We wear masks to prevent things like a cough from throwing bacteria into a wound because saliva is nasty. We wear them to hopefully offer a little protection for both parties but not because it’s a proven fact.
This is where non-science people jumped on the band wagon claim they worked when the evidence really doesn’t support that. Also people jumped on they didn’t work, without knowing the science as well.
There have been a number of studies where that scenario happened.
A number of years ago, a study was done with the intent of showing how people benefit from Facebook, but found just the opposite. Instead of improving a person’s mental health it found that Facebook made a significant number of people depressed.

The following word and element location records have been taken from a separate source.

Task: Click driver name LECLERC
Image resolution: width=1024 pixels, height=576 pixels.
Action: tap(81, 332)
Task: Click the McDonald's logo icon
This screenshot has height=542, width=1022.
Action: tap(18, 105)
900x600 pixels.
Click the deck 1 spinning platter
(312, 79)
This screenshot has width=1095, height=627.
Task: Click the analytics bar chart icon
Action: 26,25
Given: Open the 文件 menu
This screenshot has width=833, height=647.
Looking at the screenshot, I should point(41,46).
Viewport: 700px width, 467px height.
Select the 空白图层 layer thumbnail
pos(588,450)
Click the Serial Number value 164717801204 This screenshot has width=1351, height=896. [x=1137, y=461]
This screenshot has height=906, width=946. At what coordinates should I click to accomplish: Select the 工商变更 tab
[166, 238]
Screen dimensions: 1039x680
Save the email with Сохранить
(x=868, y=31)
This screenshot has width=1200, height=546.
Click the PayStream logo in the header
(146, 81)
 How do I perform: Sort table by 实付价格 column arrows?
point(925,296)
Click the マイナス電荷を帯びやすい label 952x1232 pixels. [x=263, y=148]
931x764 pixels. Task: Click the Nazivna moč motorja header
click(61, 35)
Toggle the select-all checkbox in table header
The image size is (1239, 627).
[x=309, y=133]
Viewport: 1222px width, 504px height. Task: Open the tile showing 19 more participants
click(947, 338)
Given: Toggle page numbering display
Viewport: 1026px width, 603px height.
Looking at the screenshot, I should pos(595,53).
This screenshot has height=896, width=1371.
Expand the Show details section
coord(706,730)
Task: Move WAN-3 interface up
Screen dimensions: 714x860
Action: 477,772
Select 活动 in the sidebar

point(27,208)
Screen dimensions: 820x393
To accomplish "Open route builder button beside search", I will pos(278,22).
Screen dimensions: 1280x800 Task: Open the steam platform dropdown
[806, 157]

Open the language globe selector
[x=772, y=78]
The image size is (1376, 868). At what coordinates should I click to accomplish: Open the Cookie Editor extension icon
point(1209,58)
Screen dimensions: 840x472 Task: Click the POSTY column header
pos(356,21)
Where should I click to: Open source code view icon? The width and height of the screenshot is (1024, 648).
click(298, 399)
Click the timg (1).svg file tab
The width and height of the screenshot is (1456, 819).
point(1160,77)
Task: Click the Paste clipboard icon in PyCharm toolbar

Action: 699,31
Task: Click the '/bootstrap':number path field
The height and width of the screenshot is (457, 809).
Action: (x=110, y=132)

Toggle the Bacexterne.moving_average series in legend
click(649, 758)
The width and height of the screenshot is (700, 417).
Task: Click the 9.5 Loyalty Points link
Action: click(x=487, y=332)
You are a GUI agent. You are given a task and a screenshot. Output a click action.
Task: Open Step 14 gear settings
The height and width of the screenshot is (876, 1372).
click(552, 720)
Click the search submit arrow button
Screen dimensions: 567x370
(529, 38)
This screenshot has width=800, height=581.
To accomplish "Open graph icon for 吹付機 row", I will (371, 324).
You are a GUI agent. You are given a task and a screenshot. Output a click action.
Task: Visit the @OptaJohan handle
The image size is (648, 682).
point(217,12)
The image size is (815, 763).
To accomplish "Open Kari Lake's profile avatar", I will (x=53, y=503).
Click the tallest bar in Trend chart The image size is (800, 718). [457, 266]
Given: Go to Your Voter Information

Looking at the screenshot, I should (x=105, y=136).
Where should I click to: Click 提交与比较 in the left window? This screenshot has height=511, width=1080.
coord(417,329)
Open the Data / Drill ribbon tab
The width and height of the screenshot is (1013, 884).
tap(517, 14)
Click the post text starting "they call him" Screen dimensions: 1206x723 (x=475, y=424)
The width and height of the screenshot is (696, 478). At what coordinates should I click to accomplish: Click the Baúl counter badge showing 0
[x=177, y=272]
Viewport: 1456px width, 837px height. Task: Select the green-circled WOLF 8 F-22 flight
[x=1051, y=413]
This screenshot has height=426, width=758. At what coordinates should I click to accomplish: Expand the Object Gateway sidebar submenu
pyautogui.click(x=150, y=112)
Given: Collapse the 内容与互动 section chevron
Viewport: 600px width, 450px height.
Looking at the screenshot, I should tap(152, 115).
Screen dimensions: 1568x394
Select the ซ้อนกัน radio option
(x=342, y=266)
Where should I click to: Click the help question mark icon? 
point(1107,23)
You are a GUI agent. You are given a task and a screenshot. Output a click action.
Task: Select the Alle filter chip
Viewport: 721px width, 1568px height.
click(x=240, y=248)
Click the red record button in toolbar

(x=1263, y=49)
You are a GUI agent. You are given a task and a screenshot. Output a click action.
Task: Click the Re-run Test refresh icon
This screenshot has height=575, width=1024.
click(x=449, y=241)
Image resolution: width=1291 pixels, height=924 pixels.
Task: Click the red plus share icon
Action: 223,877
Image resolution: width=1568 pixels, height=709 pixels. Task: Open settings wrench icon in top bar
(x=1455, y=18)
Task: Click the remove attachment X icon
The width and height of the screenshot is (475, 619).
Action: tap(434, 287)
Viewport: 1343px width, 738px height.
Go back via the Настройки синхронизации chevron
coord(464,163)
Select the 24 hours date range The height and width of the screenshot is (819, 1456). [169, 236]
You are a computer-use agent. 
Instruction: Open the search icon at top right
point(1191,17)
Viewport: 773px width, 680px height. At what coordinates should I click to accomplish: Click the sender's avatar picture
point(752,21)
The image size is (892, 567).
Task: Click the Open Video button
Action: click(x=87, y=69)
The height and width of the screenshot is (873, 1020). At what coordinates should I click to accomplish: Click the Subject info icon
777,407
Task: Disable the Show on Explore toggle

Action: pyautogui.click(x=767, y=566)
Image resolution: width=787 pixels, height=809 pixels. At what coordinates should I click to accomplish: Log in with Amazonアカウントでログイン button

A number of decades ago, Thomas Stanley PhD and William Danko PhD did a study of how people became wealthy by surveying people who lived in “upscale neighborhoods”. However, they found that most people who lived in these neighborhoods were not wealthy, even though they had high incomes, and that most wealthy people lived in more modest neighborhoods and bought average houses, average cars, etc. They published the results of these findings in a very interesting 1996 book titled “The Millionaire Next Door”
The article is very clear it has not been peer reviewed yet, and the authors say there may be mistakes.
I think making the study public prior to peer review is insurance to guarantee that it is actually peer reviewed since it is contrary to Fauci.
Regarding my previous post quoted above, I had a personal experience with that scenario. When I was in college there was a proposal to bus around 40 poor Black children from New York City to the Great Neck Schools. This was during the late sixties. So I decided to use that as an opportunity to do a research paper for one of my psychology courses comparing people who voted for it with those who voted against it. Since Great Neck was a very liberal community I thought that level of education and type of job would correlate highly with how they voted and it did. However, it was the exact opposite of what I thought it would be thinking that people who held professional jobs, such as physicians and attorneys, and were very well educated would be more likely to vote for it. However, it was the exact opposite because the very well educated people who were professionals were more likely to vote against it. Their rationale was that they moved to Great Neck because it had one of the best public school systems in the country and they didn’t want the problems of the New York City Schools to adversely affect them. This very liberal town subsequently voted against this bussing proposal and that was when I first understood the meaning of the term limousine liberal.
I have said before that I used to work in addiction.
I did most of the data analysis.
We started giving clients the opportunity to engage in “art therapy”, which I thought was bogus.
I compiled the data and the clients that went through that had a 10-15% higher success rate than those that didn’t.
I found this paragraph interesting. Not sure what to make of it.
“Mask use—defined as “the percentage of people who always wear masks in public settings”—was associated with slower spread during low-transmission periods. But it was not associated with slower spread during high-transmission periods.”
Though I have been skeptical of mask effectiveness, two colleagues & I were recently exposed to a positive testing individual, and up close (well within 6 ft) for over an hour, due to the nature of our jobs.
He was coughing all day but wore a mask (an amateur cloth one), and none of us developed symptoms. Granted, I had antibodies from previous infection, but I do not believe the other two did.
That was fairly humbling to my previous belief on mask wear. The other two should have been at large risk of exposure.
Knowing Reason.com, I suspect they were studying specifically mask mandates vs. mask effectiveness. There is a distinction.
They do draw that distinction in the article, though I don’t think there’s any indication that Reason conducted or sponsored the study. They’re just reporting it. They may be selective in what they choose to report though.
If we leave Fauci and politics out of it, I don’t think you can say that masks didn’t work. I don’t know how tough covid is, but colds and flu numbers were WAY down last year. I was kind of hoping that we might have a societal shift in this country and require anybody showing up to work hacking and wheezing and snotting up tissues right and left to wear a mask. But since it’s been so politicized, we will likely get arguments that it’s their right to spread their shit all over the office.